Apple said "the best way forward would be for the government to withdraw its demands" to unlock the phone.
The Federal Bureau of Investigation is seeking the company's help to access shooter Syed Rizwan Farook's phone by disabling some of its passcode protections.
Farook and Tashfeen Malik attacked a holiday party in San Bernardino, California on Dec. 2, killing 14 people and injuring 22. The pair were killed later in a shootout with police.
Apple argues that while it is technically possible to bypass the security features of the iPhone by building a new operating system, such a move would set a dangerous precedent.
The company said it has not unlocked iPhones for law enforcement in the past but has extracted data from an iPhone running older operating systems under a "lawful court order."
The U.S. Department of Justice filed a motion on Friday seeking to compel Apple to comply with a judge's order to unlock Farook's iPhone.

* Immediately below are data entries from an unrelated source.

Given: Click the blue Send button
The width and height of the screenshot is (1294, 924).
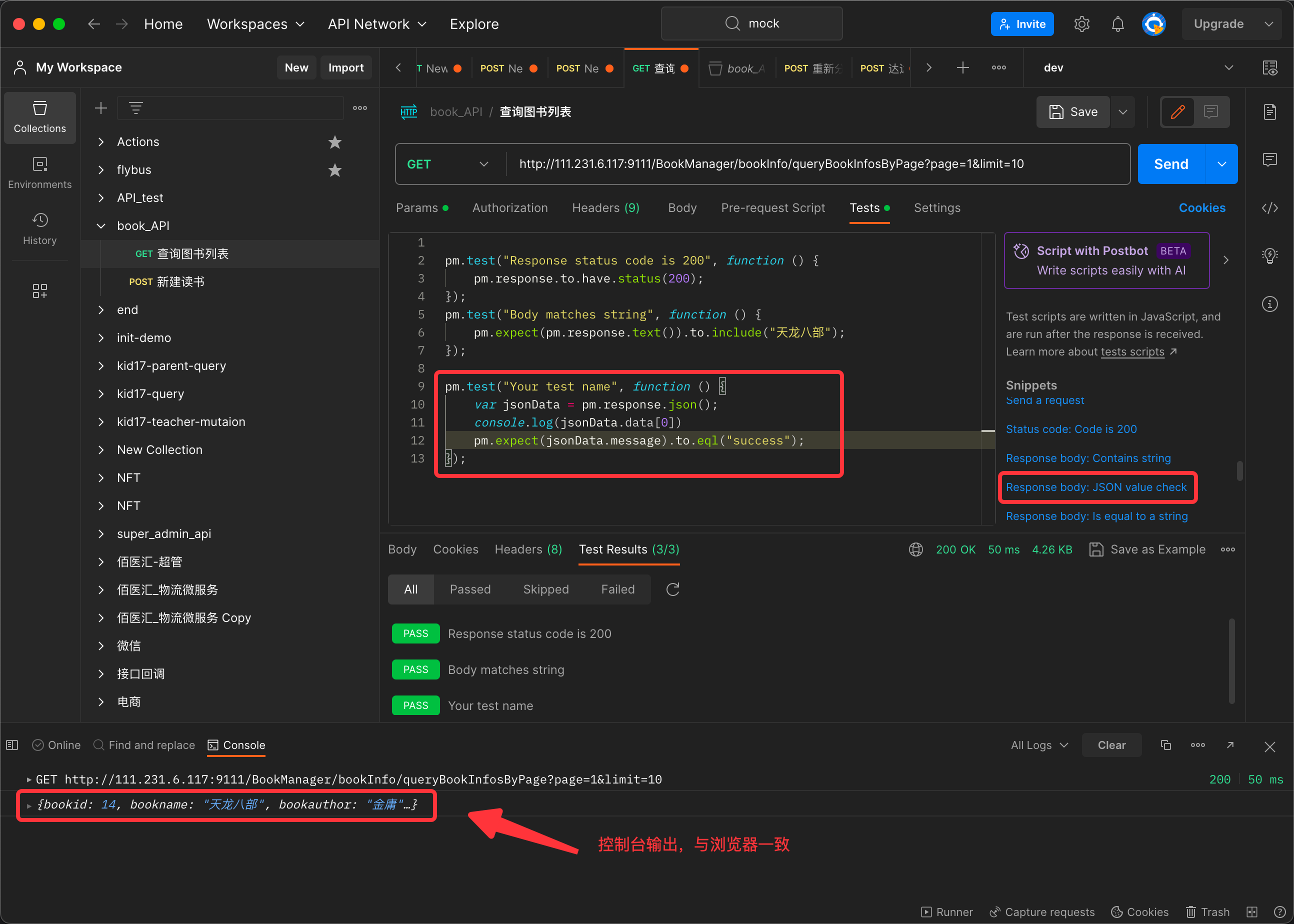Looking at the screenshot, I should pos(1170,164).
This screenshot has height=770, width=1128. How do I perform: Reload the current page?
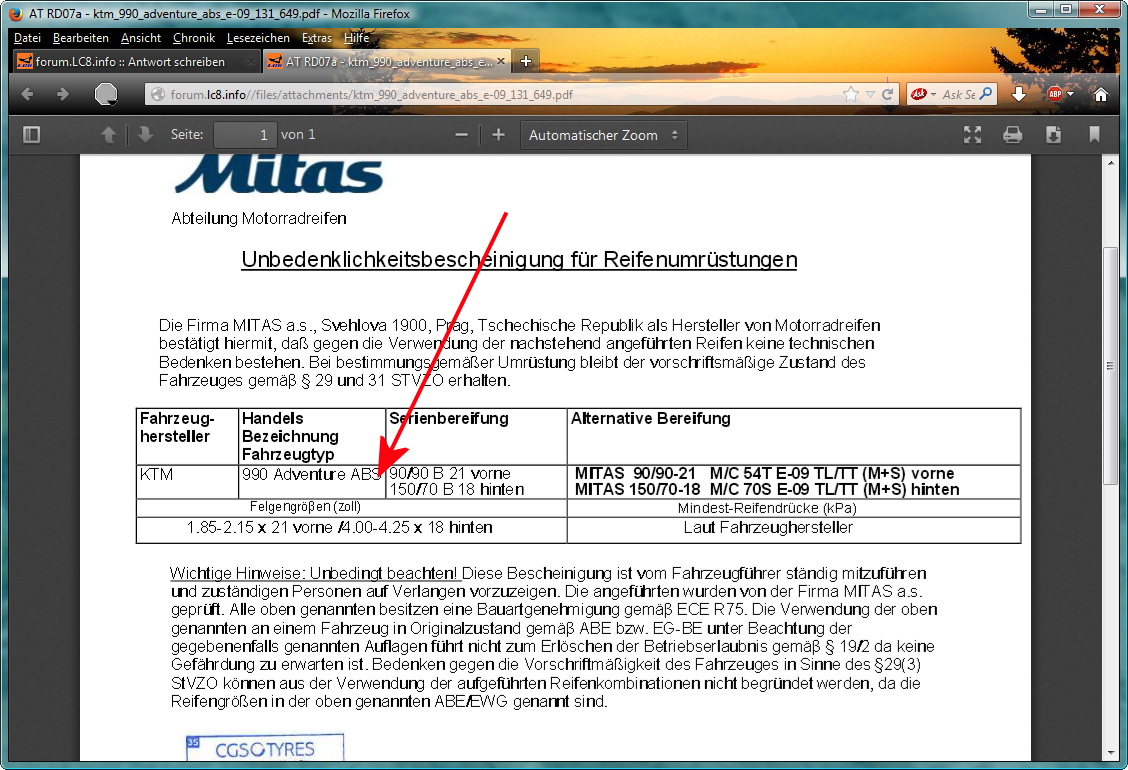pyautogui.click(x=888, y=94)
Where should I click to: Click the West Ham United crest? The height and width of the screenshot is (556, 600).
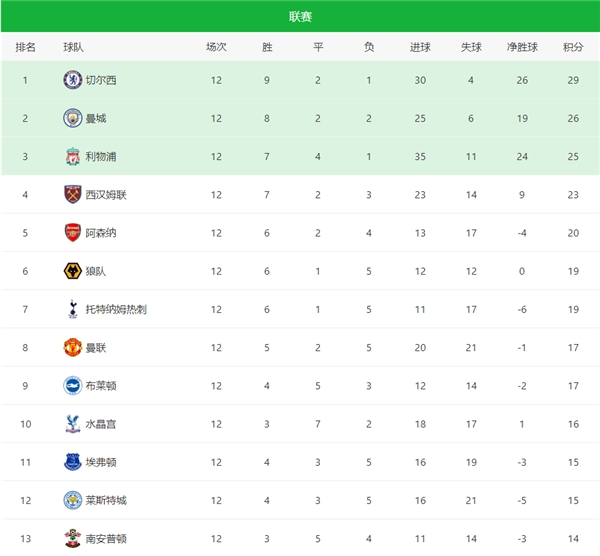(x=72, y=195)
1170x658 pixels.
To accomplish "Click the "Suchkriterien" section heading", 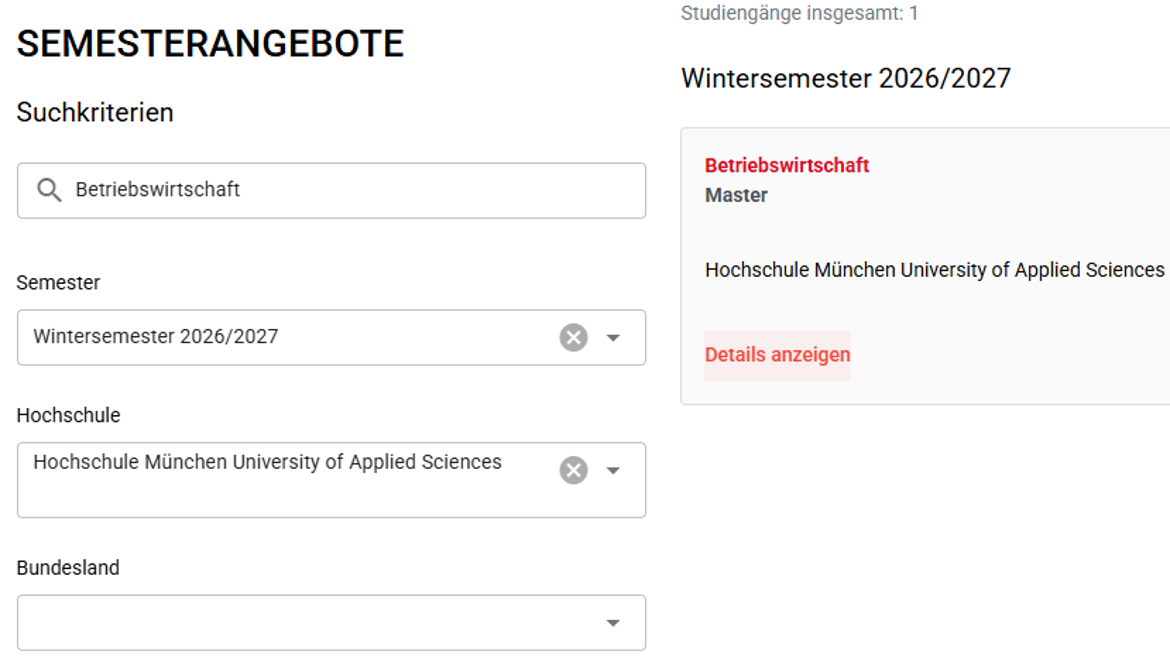I will point(94,112).
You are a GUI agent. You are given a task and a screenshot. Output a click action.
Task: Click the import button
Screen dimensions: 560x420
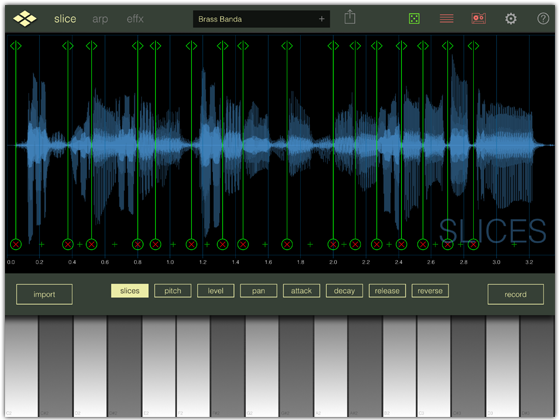tap(44, 295)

"We've handed over all the data we have, including a backup of the iPhone in question," Apple said in the blog post. "But now they have asked us for information we simply do not have."

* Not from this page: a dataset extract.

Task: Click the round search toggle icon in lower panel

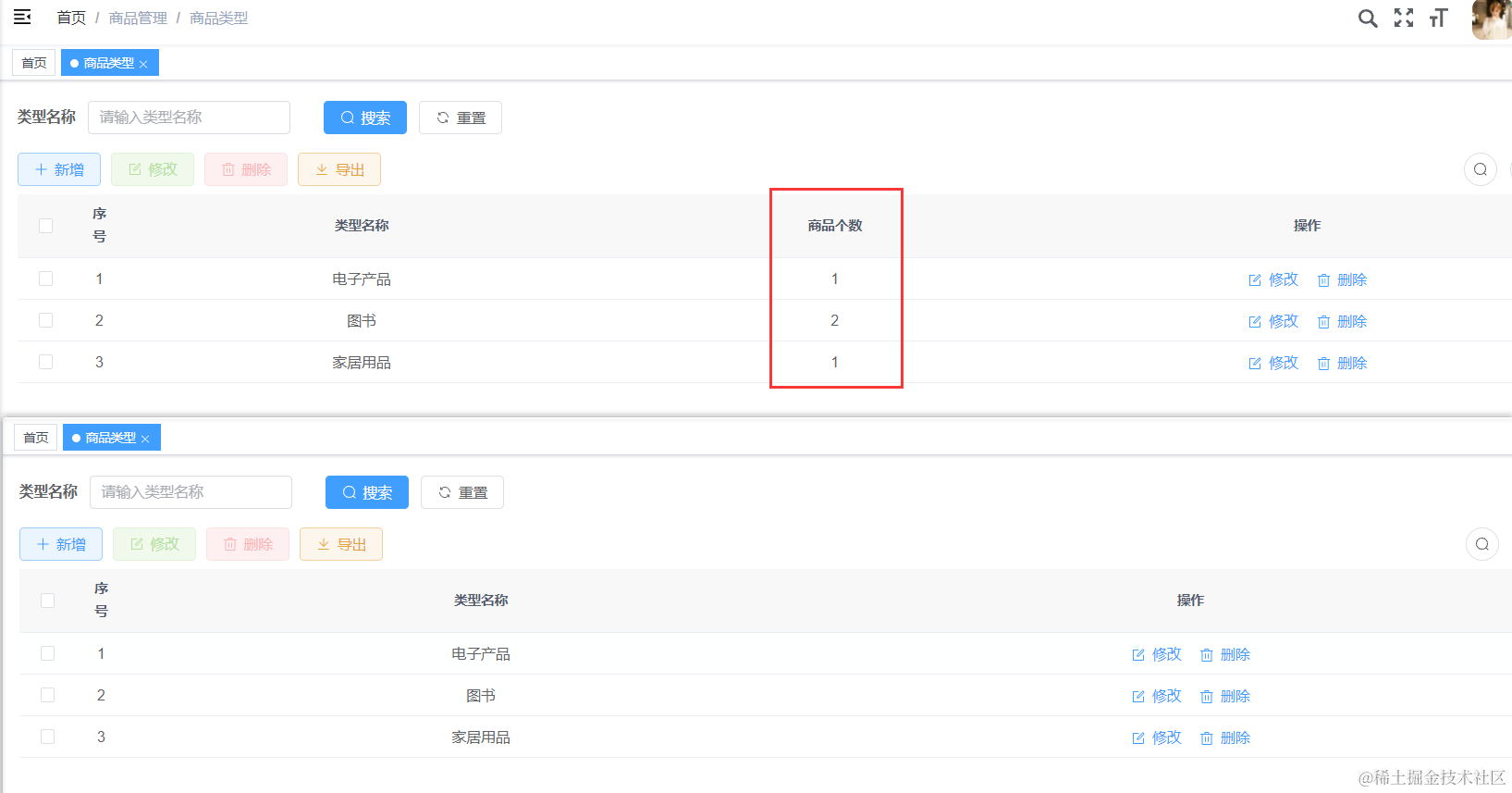Action: (x=1481, y=544)
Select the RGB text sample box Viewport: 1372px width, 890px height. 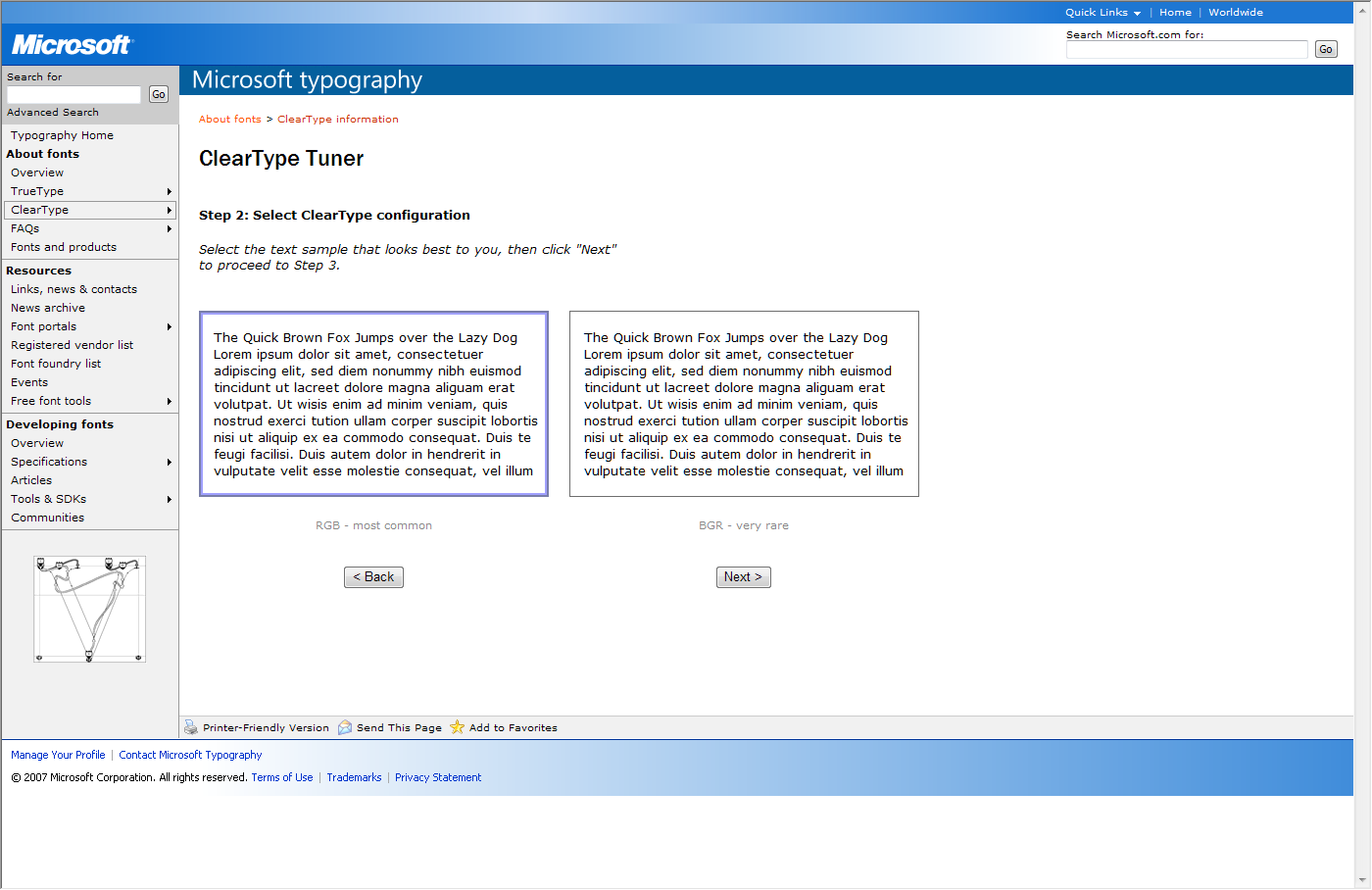coord(373,404)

Representative Adam Schiff, the House Intelligence Committee's top Democrat, said last week that the complex issues raised by the Apple case "will ultimately need to be resolved by Congress, the administration and industry, rather than the courts alone."
Some victims of the attack will file a legal brief in support of the U.S. government's attempt, a lawyer representing the victims told Reuters on Sunday.
Apple could not be immediately reached for comment.